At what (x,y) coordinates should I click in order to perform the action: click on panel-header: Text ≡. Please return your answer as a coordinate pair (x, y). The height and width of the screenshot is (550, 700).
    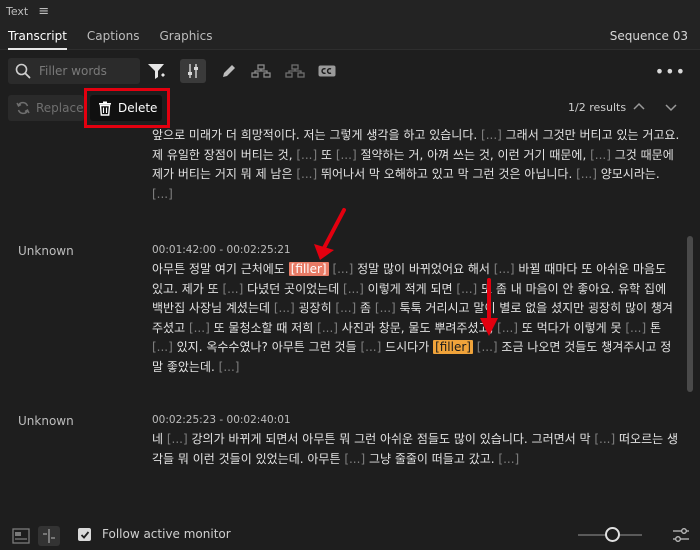
    Looking at the image, I should click on (350, 11).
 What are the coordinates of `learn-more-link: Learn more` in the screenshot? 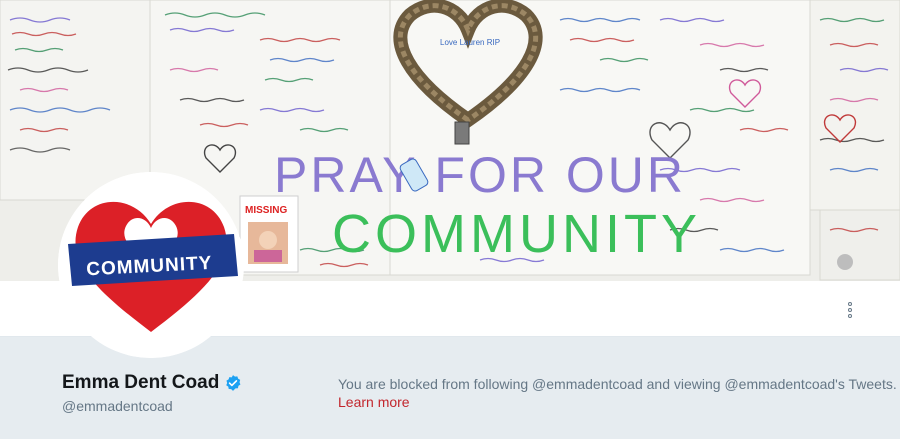 It's located at (374, 402).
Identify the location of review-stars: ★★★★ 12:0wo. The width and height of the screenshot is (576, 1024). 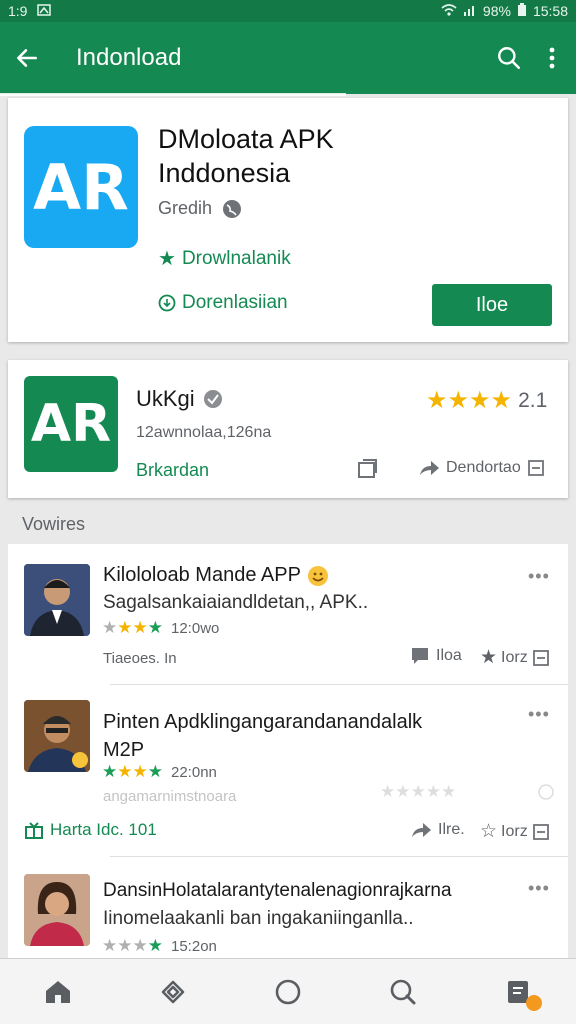
(161, 628).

================================

▶ **Required work**: Reproduce the listing above word for word, from its first line up to and including the line with "Looking at the". Leave the pictures out.

▶ **Response below**:
At what (x,y) coordinates should I click in order to perform the action: click on panel-header: Text ≡. Please return your answer as a coordinate pair (x, y). The height and width of the screenshot is (550, 700).
    Looking at the image, I should click on (350, 11).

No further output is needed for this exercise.